Consignes de l'exercice:
**a.** Dans l'extrait, dans quelle chambre le narrateur retourne-t-il en catastrophe ?
**b.** Reproduisez le passage de l'extrait qui commence par les mots contenant « Je file à l’office » et se termine par « fait de l’auto-allumage ! ».

Extrait du texte:
···

Je file à l’office afin de téléphoner, mais au moment de composer le numéro, un cri terrible retentit au cœur de la nuit. 

« … DIDIER !!!... »

Je retourne en catastrophe chambre 8 : Aline est livide, aussi pâle qu’une paire de fesses d’albinos en vacances au Groenland.   

« Didier… elle a bougé… elle a bougé, je te dis !...

… arrête tes conneries… » -

En fait, ce ne sont pas des conneries. Même qu’elle est en train de se gratter le nez (la dame, pas la collègue)… nom de Dieu, elle fait de l’auto-allumage !

Pendant que Saint-Pierre ouvre son registre en sifflotant, Aline et moi devons passer à l’étape suivante : habiller le corps avec les vêtements mortuaires.

···

Extraits de données:
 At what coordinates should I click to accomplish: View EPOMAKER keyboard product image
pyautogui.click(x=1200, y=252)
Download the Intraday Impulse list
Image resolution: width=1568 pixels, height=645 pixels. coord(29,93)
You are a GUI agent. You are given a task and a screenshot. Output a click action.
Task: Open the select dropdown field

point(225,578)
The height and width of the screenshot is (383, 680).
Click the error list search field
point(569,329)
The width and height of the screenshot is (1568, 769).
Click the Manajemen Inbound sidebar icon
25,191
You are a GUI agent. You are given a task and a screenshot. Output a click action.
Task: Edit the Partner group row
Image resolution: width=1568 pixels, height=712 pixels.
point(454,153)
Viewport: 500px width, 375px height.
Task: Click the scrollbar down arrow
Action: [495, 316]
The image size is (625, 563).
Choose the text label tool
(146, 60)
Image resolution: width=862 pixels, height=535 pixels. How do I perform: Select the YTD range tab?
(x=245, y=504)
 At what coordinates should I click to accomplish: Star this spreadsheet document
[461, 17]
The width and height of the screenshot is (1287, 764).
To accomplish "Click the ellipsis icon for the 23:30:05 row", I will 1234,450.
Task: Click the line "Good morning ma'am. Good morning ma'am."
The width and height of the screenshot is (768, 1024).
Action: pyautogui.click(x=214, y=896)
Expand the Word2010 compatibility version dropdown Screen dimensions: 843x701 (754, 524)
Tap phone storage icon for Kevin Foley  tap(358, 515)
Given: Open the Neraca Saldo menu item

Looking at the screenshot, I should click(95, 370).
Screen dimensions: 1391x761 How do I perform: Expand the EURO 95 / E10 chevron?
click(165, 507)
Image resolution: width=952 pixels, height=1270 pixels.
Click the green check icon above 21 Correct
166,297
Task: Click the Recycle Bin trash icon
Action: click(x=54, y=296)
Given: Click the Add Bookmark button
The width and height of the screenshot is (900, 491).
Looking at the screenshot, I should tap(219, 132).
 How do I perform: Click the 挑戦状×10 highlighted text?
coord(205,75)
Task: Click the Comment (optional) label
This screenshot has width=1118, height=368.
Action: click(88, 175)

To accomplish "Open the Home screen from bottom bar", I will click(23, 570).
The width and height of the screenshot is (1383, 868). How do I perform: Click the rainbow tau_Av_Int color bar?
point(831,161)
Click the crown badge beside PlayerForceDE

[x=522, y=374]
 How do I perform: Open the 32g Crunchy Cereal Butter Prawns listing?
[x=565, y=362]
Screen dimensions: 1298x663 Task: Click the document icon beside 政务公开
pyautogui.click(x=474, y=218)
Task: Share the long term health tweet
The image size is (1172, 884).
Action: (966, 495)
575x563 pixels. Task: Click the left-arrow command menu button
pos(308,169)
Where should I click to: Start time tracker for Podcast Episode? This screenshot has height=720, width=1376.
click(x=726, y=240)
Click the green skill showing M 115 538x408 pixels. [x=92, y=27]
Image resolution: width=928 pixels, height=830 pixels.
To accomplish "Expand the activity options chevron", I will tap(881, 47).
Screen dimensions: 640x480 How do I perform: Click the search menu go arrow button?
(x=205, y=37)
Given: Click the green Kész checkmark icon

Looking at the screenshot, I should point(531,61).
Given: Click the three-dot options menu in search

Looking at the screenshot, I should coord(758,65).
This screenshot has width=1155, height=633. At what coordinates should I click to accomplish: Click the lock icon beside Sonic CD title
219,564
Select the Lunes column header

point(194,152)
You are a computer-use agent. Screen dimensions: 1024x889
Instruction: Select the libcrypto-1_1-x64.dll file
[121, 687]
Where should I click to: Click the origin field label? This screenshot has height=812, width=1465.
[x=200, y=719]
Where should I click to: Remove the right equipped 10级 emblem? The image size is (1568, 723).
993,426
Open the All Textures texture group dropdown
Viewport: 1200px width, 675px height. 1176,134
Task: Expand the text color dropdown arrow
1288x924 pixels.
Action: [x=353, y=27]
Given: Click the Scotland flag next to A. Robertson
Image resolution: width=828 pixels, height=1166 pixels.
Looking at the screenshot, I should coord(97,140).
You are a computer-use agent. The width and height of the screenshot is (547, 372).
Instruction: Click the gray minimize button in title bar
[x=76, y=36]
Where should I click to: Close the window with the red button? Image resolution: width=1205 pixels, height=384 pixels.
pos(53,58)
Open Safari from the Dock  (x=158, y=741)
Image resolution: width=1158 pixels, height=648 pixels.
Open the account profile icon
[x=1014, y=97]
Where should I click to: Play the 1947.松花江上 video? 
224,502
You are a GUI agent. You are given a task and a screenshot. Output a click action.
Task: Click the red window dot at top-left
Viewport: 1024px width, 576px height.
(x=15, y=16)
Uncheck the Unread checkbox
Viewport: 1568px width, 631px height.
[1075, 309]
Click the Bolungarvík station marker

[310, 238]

···

Corrigé par tâche:
**a.** La chambre 8.

**b.**
Je file à l’office afin de téléphoner, mais au moment de composer le numéro, un cri terrible retentit au cœur de la nuit. 

« … DIDIER !!!... »

Je retourne en catastrophe chambre 8 : Aline est livide, aussi pâle qu’une paire de fesses d’albinos en vacances au Groenland.   

« Didier… elle a bougé… elle a bougé, je te dis !...

… arrête tes conneries… » -

En fait, ce ne sont pas des conneries. Même qu’elle est en train de se gratter le nez (la dame, pas la collègue)… nom de Dieu, elle fait de l’auto-allumage !